AHR is associated with a high rate of graft loss in patients treated with conventional therapy, and no definitive treatment has been identified for that type of allograft failure. PP is thought to remove antibodies produced by the antibody-mediated immune reaction in the recipient and has been used successfully as a preemptive therapy in cross-match–positive transplant recipients [7, 9]. PP has also been used as rescue therapy in patients with AHR. In 1984, Banowsky and colleagues used PP to treat steroid-resistant rejection in 32 patients and reported a 60% initial response to therapy and a 56.6% graft survival rate 2 years after treatment . A higher response rate was achieved when PP was combined with other treatments. In a study of 18 patients, the combination of PP and an aggressive immunosuppressive regimen produced an improvement in 78% of the patients with AHR . In a report by Pascual and colleagues , the role of PP and mycophenolate mofetil plus tacrolimus in decreasing the level of donor-specific alloantibodies and treating AHR in 5 patients was discussed. PP is now combined with IVIG (which exerts an alloantibody-suppressive effect) in most transplant centers. At the time of our early experiments with the prevention of allograft dysfunction, IVIG had not yet been suggested for that purpose in the literature. Thereafter, although we knew that IVIG could be helpful in preventing renal allograft failure, the high cost and unavailability of that agent in the drug market of Iran prevented our prescribing it.

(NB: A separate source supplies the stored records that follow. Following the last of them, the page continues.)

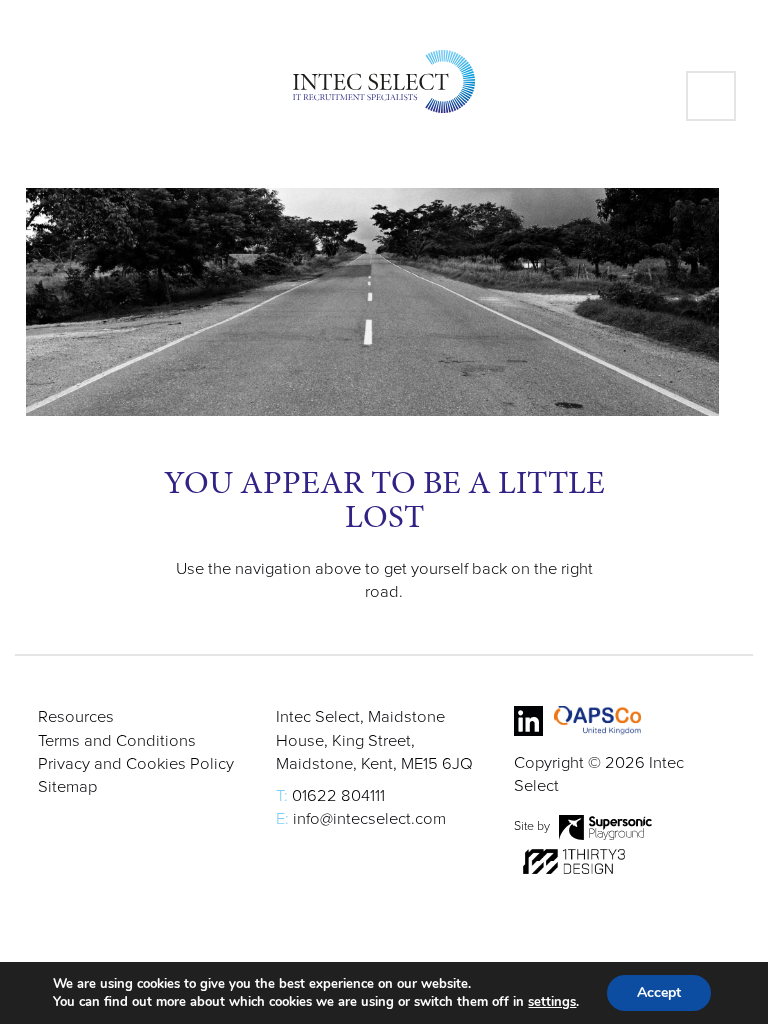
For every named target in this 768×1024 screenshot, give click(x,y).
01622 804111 (338, 796)
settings (552, 1002)
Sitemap (67, 787)
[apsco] (597, 720)
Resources (76, 717)
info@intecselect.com (369, 819)
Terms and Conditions (117, 741)
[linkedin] (528, 720)
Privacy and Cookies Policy (136, 764)
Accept (659, 992)
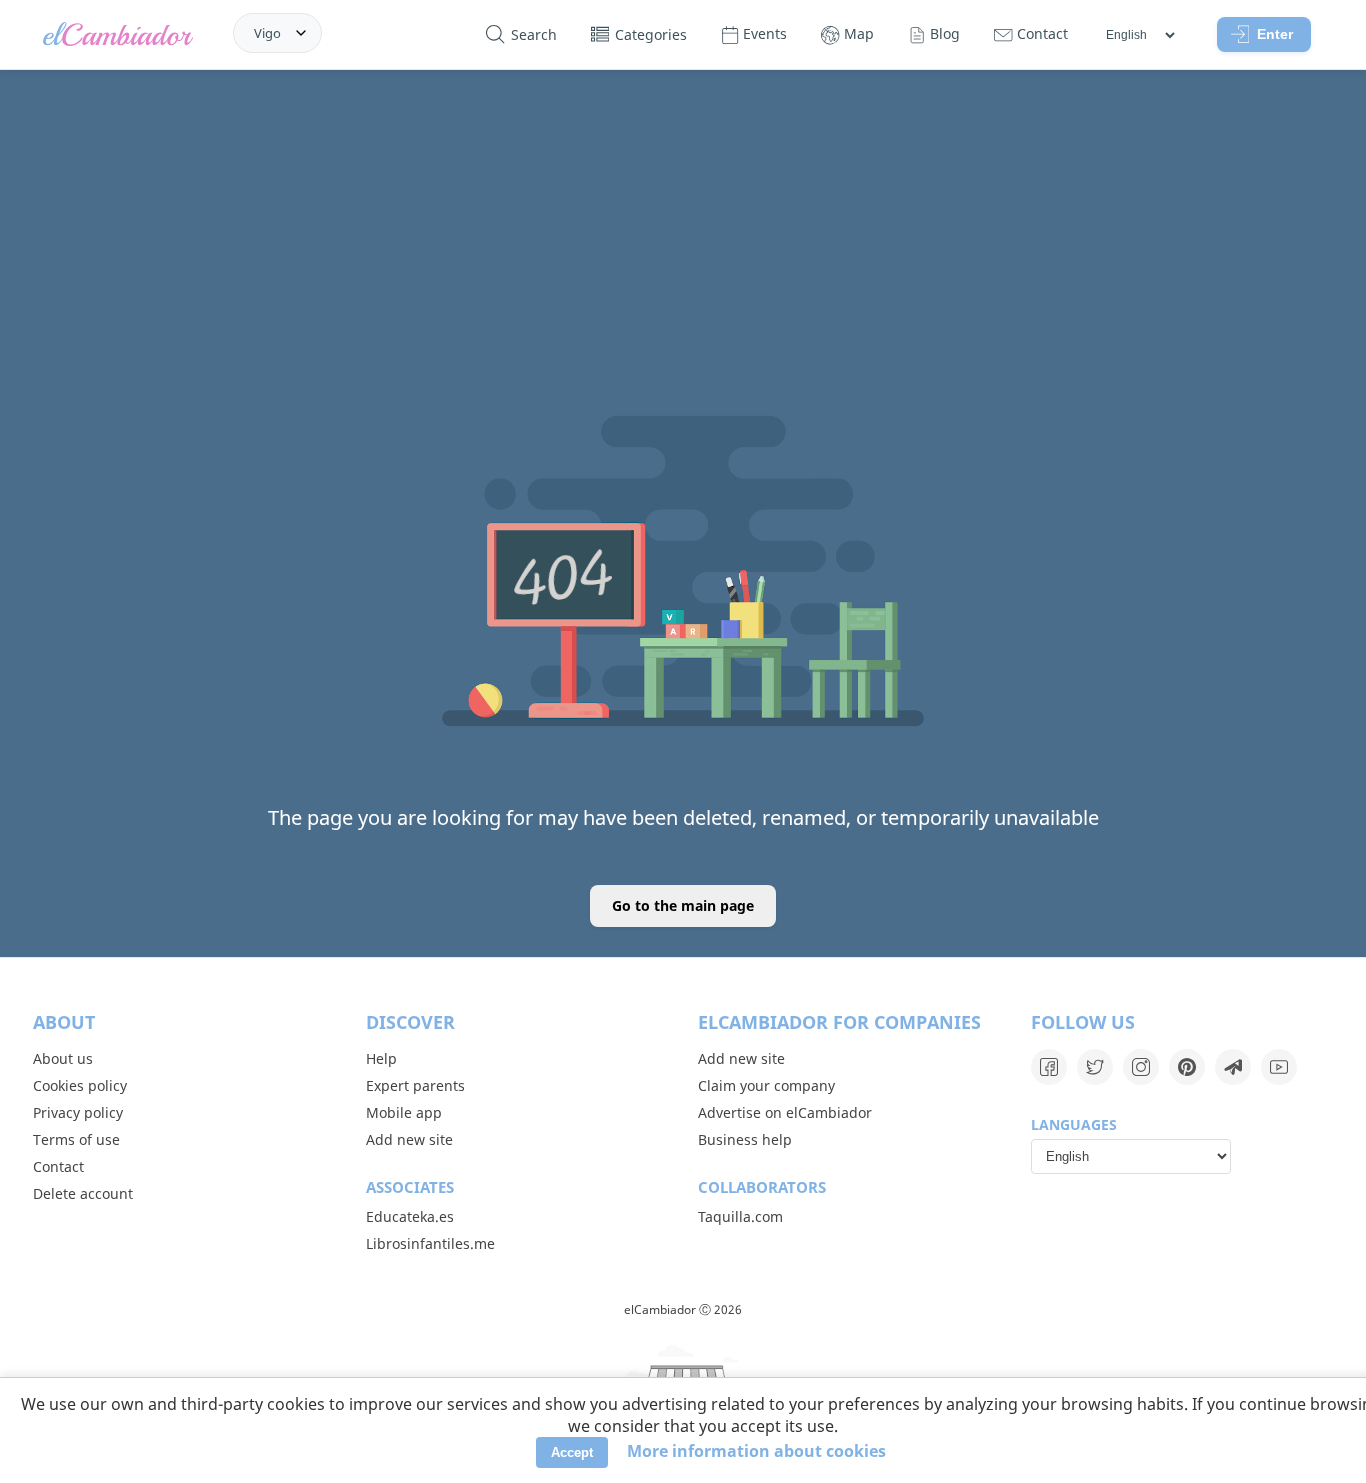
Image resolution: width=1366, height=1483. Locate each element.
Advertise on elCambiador (785, 1112)
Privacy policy (78, 1112)
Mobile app (404, 1112)
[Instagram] (1141, 1067)
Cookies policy (80, 1085)
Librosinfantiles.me (430, 1243)
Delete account (83, 1193)
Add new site (409, 1139)
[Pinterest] (1187, 1067)
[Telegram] (1233, 1067)
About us (63, 1058)
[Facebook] (1049, 1067)
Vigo (267, 33)
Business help (745, 1139)
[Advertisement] (683, 222)
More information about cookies (756, 1451)
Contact (58, 1166)
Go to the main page (683, 905)
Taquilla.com (740, 1216)
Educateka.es (410, 1216)
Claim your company (766, 1085)
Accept (572, 1452)
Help (381, 1058)
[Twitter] (1095, 1067)
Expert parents (415, 1085)
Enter (1275, 34)
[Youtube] (1279, 1067)
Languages (1074, 1124)
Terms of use (76, 1139)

Montgomery and colleagues used the combination of PP and IVIG to treat patients with AHR  and prevented graft loss in 9 of their 10 study subjects. Rescue therapy with PP and IVIG was shown to be successful in 71% to 90% of patients with AHR and enabled a 2-year graft survival rate of 70% to 80% [2, 7, 12]. Even though treatment with PP and IVIG offers an opportunity for graft salvage, no clinical trial has studied the effectiveness of PP or IVIG alone. No definite protocol for the use of PP has been established, and the average number of PP sessions required and the most advantageous time for their administration have not been determined. Our findings failed to show a significant difference in the duration of treatment or the time from the serum creatinine elevation to the initiation of PP in responders versus nonresponders. However, the time from the serum creatinine elevation to the initiation of PP was slightly shorter in the responders (median, 6 days vs 18.6 days).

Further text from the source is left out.